4 Pipelines

20201024

A general mlhub philosophy is that the output from a command should be, for example, a well defined text format. Typically this will use a csv (comma separated value) format and will be consistent so that follow-on processes within a pipeline can further process the results. These might even be other mlhub models. The mlhub commands focus on their specific task, not solving all problems, but implementing their specific task well. We can then leave extra processing to other specialist tools, like sed, or cut, and awk.

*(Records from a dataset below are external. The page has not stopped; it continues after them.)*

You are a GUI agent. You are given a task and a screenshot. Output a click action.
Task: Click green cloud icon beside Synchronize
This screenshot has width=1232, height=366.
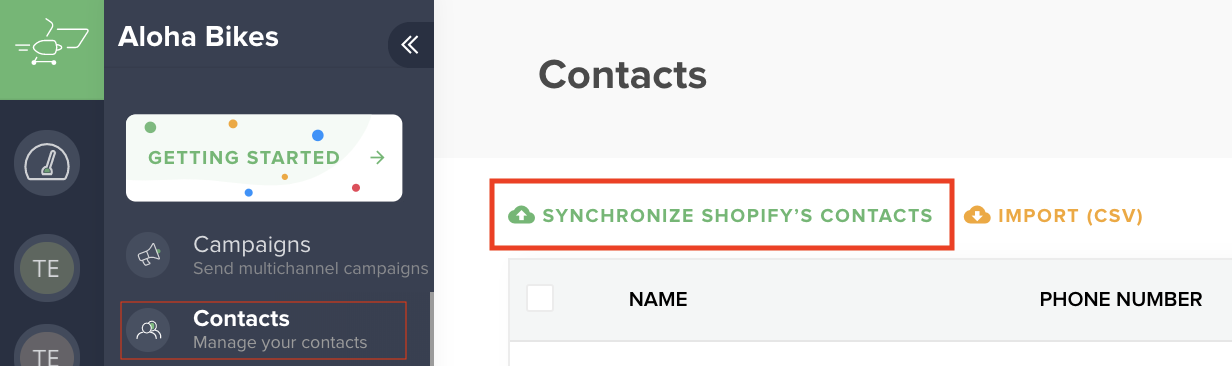(522, 215)
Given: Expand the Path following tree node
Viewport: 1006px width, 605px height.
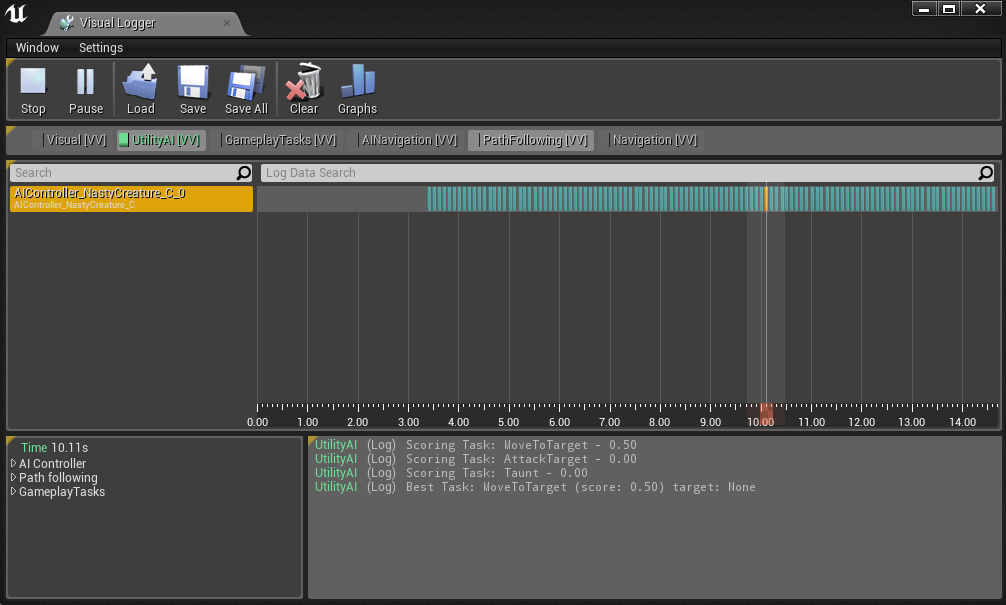Looking at the screenshot, I should pos(14,478).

This example deploys an optical character recognition capability from the ocr command of the azcv model:

$ ml ocr azcv ~/.mlhub/azcv/cache/images/mycat.png | head -2
51.0 43.0 668.0 51.0 667.0 85.0 51.0 77.0,My cats name is freckles. She like's to climb up
37.0 97.0 691.0 104.0 690.0 134.0 37.0 128.0,high. She is 2 years old. She likes to play a...

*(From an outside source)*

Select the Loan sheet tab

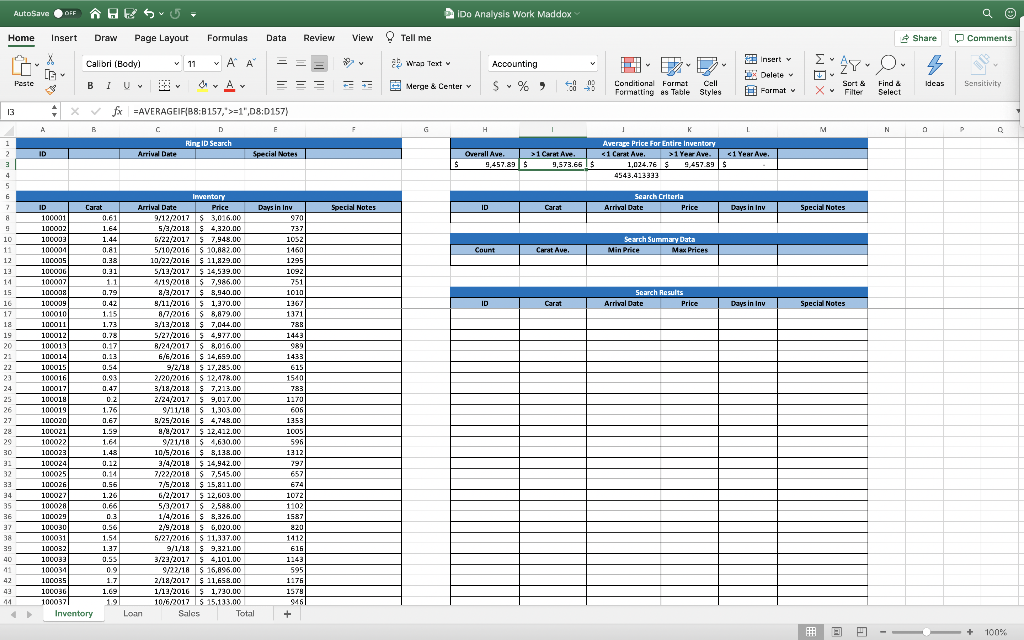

$ ml ocr azcv ~/.mlhub/azcv/cache/images/mycat.png | head -2 | sed 's/,/\t/'
51.0 43.0 668.0 51.0 667.0 85.0 51.0 77.0   My cats name is freckles. She like's to cl...
37.0 97.0 691.0 104.0 690.0 134.0 37.0 128.0    high. She is 2 years old. She likes to pla...

If you do not care for the bounding boxes that is output by default from the ocr command then simply remove them using cut:

$ ml ocr azcv ~/.mlhub/azcv/cache/images/mycat.png | head -2 | cut -d, -f2-
My cats name is freckles. She like's to climb up
high. She is 2 years old. She likes to play a lot of games.

We can process every jpg image file in a directory where we may have several hundred files. We will save the text output into a txt file. The following pipeline utilises a for loop, an ml model, and the cut command:

$ for f in images/*.jpg; 
  do 
    echo "=====> $f"; 
    ml ocr azcv $f | 
    cut -d, -f2- > $(dirname $f)/$(basename $f .jpg).txt; 
  done

Change the two instances of jpg to png to process png image files, and similarly for pdf files.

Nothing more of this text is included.